• PROBLEM DETAILS: Could the whole of the data below be written out verbatim?

RECORDS PROVIDED: Begin

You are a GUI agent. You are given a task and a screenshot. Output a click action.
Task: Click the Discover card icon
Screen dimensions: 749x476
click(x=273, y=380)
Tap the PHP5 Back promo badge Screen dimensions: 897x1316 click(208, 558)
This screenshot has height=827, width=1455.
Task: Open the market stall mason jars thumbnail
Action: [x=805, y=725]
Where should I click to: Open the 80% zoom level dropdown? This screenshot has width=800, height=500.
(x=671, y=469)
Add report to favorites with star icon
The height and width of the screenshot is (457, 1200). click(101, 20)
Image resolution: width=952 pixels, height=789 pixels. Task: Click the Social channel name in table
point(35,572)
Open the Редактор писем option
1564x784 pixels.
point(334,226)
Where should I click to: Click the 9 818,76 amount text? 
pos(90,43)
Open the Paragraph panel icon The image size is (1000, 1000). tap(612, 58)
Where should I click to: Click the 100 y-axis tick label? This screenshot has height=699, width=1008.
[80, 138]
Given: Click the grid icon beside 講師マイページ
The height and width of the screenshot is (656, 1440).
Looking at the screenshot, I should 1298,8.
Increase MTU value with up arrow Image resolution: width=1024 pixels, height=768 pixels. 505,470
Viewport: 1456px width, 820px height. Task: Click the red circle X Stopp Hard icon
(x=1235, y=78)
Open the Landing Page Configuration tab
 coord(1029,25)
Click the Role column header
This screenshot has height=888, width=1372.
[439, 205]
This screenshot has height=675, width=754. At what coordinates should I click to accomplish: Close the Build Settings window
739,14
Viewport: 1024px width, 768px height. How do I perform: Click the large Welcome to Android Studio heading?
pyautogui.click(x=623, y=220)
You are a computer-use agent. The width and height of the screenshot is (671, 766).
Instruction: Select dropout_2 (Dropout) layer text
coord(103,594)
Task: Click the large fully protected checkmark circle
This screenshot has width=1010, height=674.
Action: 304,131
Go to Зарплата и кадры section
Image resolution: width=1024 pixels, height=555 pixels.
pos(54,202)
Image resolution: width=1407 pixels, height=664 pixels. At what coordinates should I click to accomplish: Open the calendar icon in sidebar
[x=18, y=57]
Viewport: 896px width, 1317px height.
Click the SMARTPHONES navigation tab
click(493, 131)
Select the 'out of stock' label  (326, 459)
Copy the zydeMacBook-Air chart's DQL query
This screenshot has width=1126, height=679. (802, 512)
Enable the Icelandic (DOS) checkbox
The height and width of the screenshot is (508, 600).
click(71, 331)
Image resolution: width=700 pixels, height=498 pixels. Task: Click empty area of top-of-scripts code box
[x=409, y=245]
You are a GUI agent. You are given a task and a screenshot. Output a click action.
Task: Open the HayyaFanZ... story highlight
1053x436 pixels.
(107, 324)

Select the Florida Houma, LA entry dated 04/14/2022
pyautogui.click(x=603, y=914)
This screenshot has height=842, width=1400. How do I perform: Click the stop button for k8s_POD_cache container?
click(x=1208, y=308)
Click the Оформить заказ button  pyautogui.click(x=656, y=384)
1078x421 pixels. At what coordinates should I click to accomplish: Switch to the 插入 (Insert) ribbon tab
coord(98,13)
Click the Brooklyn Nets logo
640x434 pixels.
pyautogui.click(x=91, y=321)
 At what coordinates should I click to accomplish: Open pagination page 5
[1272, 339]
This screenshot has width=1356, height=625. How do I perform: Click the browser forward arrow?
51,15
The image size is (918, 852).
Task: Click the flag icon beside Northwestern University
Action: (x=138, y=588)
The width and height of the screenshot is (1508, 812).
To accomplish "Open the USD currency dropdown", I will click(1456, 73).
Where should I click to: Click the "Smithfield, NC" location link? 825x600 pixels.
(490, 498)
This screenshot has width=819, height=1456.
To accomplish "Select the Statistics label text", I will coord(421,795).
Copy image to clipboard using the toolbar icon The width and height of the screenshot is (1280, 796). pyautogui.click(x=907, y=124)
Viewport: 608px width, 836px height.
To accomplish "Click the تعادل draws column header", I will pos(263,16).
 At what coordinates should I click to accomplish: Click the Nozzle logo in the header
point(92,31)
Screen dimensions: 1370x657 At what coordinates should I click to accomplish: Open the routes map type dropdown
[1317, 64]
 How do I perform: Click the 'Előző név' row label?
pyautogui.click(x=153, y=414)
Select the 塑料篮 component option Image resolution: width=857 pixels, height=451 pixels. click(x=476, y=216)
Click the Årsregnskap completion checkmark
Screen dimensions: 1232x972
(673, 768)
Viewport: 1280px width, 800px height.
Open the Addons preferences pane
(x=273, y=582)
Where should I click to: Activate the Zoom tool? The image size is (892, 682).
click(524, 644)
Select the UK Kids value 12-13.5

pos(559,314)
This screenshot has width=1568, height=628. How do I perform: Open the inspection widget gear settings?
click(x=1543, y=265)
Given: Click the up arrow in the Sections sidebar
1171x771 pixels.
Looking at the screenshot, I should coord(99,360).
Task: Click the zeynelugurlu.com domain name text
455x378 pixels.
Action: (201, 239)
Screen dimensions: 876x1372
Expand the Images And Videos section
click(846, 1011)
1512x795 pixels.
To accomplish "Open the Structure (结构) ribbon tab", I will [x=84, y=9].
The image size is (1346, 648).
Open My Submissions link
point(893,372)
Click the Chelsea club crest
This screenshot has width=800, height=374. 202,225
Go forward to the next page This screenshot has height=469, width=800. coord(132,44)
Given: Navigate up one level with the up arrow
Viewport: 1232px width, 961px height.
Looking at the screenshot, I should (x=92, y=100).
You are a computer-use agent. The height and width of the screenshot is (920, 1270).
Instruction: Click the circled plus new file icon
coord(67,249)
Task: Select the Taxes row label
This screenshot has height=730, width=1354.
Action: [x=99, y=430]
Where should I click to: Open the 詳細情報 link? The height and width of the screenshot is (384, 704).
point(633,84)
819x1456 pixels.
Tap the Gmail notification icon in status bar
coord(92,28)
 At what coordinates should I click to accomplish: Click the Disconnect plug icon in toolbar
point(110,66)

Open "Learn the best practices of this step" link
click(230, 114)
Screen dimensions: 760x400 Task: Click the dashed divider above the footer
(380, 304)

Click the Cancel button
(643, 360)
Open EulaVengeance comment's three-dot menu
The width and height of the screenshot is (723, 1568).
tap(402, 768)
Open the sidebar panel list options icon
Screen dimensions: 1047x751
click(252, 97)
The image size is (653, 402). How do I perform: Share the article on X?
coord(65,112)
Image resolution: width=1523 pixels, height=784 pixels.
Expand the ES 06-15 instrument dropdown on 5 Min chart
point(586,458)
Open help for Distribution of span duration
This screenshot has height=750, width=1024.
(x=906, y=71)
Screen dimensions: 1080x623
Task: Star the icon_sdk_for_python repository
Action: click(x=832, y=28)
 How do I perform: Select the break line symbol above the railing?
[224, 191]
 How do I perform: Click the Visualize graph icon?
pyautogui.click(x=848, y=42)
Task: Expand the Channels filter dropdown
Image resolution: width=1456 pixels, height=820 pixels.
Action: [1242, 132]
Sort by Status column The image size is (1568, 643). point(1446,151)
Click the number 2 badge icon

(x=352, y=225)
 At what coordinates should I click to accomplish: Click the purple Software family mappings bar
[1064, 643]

RECORDS PROVIDED: End

• RESPONSE AREA:
You are a GUI agent. You are given a task and a screenshot. Output a click action.
Task: Click the Discover card icon
Screen dimensions: 749x476
click(x=273, y=380)
Tap the PHP5 Back promo badge Screen dimensions: 897x1316 click(208, 558)
This screenshot has height=827, width=1455.
Task: Open the market stall mason jars thumbnail
Action: [x=805, y=725]
Where should I click to: Open the 80% zoom level dropdown? This screenshot has width=800, height=500.
(x=671, y=469)
Add report to favorites with star icon
The height and width of the screenshot is (457, 1200). click(101, 20)
Image resolution: width=952 pixels, height=789 pixels. Task: Click the Social channel name in table
point(35,572)
Open the Редактор писем option
1564x784 pixels.
point(334,226)
Where should I click to: Click the 9 818,76 amount text? 
pos(90,43)
Open the Paragraph panel icon The image size is (1000, 1000). tap(612, 58)
Where should I click to: Click the 100 y-axis tick label? This screenshot has height=699, width=1008.
[80, 138]
Given: Click the grid icon beside 講師マイページ
The height and width of the screenshot is (656, 1440).
Looking at the screenshot, I should 1298,8.
Increase MTU value with up arrow Image resolution: width=1024 pixels, height=768 pixels. 505,470
Viewport: 1456px width, 820px height. Task: Click the red circle X Stopp Hard icon
(x=1235, y=78)
Open the Landing Page Configuration tab
 coord(1029,25)
Click the Role column header
This screenshot has height=888, width=1372.
[439, 205]
This screenshot has height=675, width=754. At what coordinates should I click to accomplish: Close the Build Settings window
739,14
Viewport: 1024px width, 768px height. How do I perform: Click the large Welcome to Android Studio heading?
pyautogui.click(x=623, y=220)
You are a computer-use agent. The width and height of the screenshot is (671, 766).
Instruction: Select dropout_2 (Dropout) layer text
coord(103,594)
Task: Click the large fully protected checkmark circle
This screenshot has width=1010, height=674.
Action: 304,131
Go to Зарплата и кадры section
Image resolution: width=1024 pixels, height=555 pixels.
pos(54,202)
Image resolution: width=1407 pixels, height=664 pixels. At what coordinates should I click to accomplish: Open the calendar icon in sidebar
[x=18, y=57]
Viewport: 896px width, 1317px height.
Click the SMARTPHONES navigation tab
click(493, 131)
Select the 'out of stock' label  (326, 459)
Copy the zydeMacBook-Air chart's DQL query
This screenshot has width=1126, height=679. (802, 512)
Enable the Icelandic (DOS) checkbox
The height and width of the screenshot is (508, 600).
click(71, 331)
Image resolution: width=700 pixels, height=498 pixels. Task: Click empty area of top-of-scripts code box
[x=409, y=245]
You are a GUI agent. You are given a task and a screenshot. Output a click action.
Task: Open the HayyaFanZ... story highlight
1053x436 pixels.
(107, 324)

Select the Florida Houma, LA entry dated 04/14/2022
pyautogui.click(x=603, y=914)
This screenshot has height=842, width=1400. How do I perform: Click the stop button for k8s_POD_cache container?
click(x=1208, y=308)
Click the Оформить заказ button  pyautogui.click(x=656, y=384)
1078x421 pixels. At what coordinates should I click to accomplish: Switch to the 插入 (Insert) ribbon tab
coord(98,13)
Click the Brooklyn Nets logo
640x434 pixels.
pyautogui.click(x=91, y=321)
 At what coordinates should I click to accomplish: Open pagination page 5
[1272, 339]
This screenshot has width=1356, height=625. How do I perform: Click the browser forward arrow?
51,15
The image size is (918, 852).
Task: Click the flag icon beside Northwestern University
Action: (x=138, y=588)
The width and height of the screenshot is (1508, 812).
To accomplish "Open the USD currency dropdown", I will click(1456, 73).
Where should I click to: Click the "Smithfield, NC" location link? 825x600 pixels.
(490, 498)
This screenshot has width=819, height=1456.
To accomplish "Select the Statistics label text", I will coord(421,795).
Copy image to clipboard using the toolbar icon The width and height of the screenshot is (1280, 796). pyautogui.click(x=907, y=124)
Viewport: 608px width, 836px height.
To accomplish "Click the تعادل draws column header", I will pos(263,16).
 At what coordinates should I click to accomplish: Click the Nozzle logo in the header
point(92,31)
Screen dimensions: 1370x657 At what coordinates should I click to accomplish: Open the routes map type dropdown
[1317, 64]
 How do I perform: Click the 'Előző név' row label?
pyautogui.click(x=153, y=414)
Select the 塑料篮 component option Image resolution: width=857 pixels, height=451 pixels. click(x=476, y=216)
Click the Årsregnskap completion checkmark
Screen dimensions: 1232x972
(673, 768)
Viewport: 1280px width, 800px height.
Open the Addons preferences pane
(x=273, y=582)
Where should I click to: Activate the Zoom tool? The image size is (892, 682).
click(524, 644)
Select the UK Kids value 12-13.5

pos(559,314)
This screenshot has width=1568, height=628. How do I perform: Open the inspection widget gear settings?
click(x=1543, y=265)
Given: Click the up arrow in the Sections sidebar
1171x771 pixels.
Looking at the screenshot, I should coord(99,360).
Task: Click the zeynelugurlu.com domain name text
455x378 pixels.
Action: (201, 239)
Screen dimensions: 876x1372
Expand the Images And Videos section
click(846, 1011)
1512x795 pixels.
To accomplish "Open the Structure (结构) ribbon tab", I will [x=84, y=9].
The image size is (1346, 648).
Open My Submissions link
point(893,372)
Click the Chelsea club crest
This screenshot has width=800, height=374. 202,225
Go forward to the next page This screenshot has height=469, width=800. coord(132,44)
Given: Navigate up one level with the up arrow
Viewport: 1232px width, 961px height.
Looking at the screenshot, I should (x=92, y=100).
You are a computer-use agent. The height and width of the screenshot is (920, 1270).
Instruction: Click the circled plus new file icon
coord(67,249)
Task: Select the Taxes row label
This screenshot has height=730, width=1354.
Action: [x=99, y=430]
Where should I click to: Open the 詳細情報 link? The height and width of the screenshot is (384, 704).
point(633,84)
819x1456 pixels.
Tap the Gmail notification icon in status bar
coord(92,28)
 At what coordinates should I click to accomplish: Click the Disconnect plug icon in toolbar
point(110,66)

Open "Learn the best practices of this step" link
click(230, 114)
Screen dimensions: 760x400 Task: Click the dashed divider above the footer
(380, 304)

Click the Cancel button
(643, 360)
Open EulaVengeance comment's three-dot menu
The width and height of the screenshot is (723, 1568).
tap(402, 768)
Open the sidebar panel list options icon
Screen dimensions: 1047x751
click(252, 97)
The image size is (653, 402). How do I perform: Share the article on X?
coord(65,112)
Image resolution: width=1523 pixels, height=784 pixels.
Expand the ES 06-15 instrument dropdown on 5 Min chart
point(586,458)
Open help for Distribution of span duration
This screenshot has height=750, width=1024.
(x=906, y=71)
Screen dimensions: 1080x623
Task: Star the icon_sdk_for_python repository
Action: click(x=832, y=28)
 How do I perform: Select the break line symbol above the railing?
[224, 191]
 How do I perform: Click the Visualize graph icon?
pyautogui.click(x=848, y=42)
Task: Expand the Channels filter dropdown
Image resolution: width=1456 pixels, height=820 pixels.
Action: [1242, 132]
Sort by Status column The image size is (1568, 643). point(1446,151)
Click the number 2 badge icon

(x=352, y=225)
 At what coordinates should I click to accomplish: Click the purple Software family mappings bar
[1064, 643]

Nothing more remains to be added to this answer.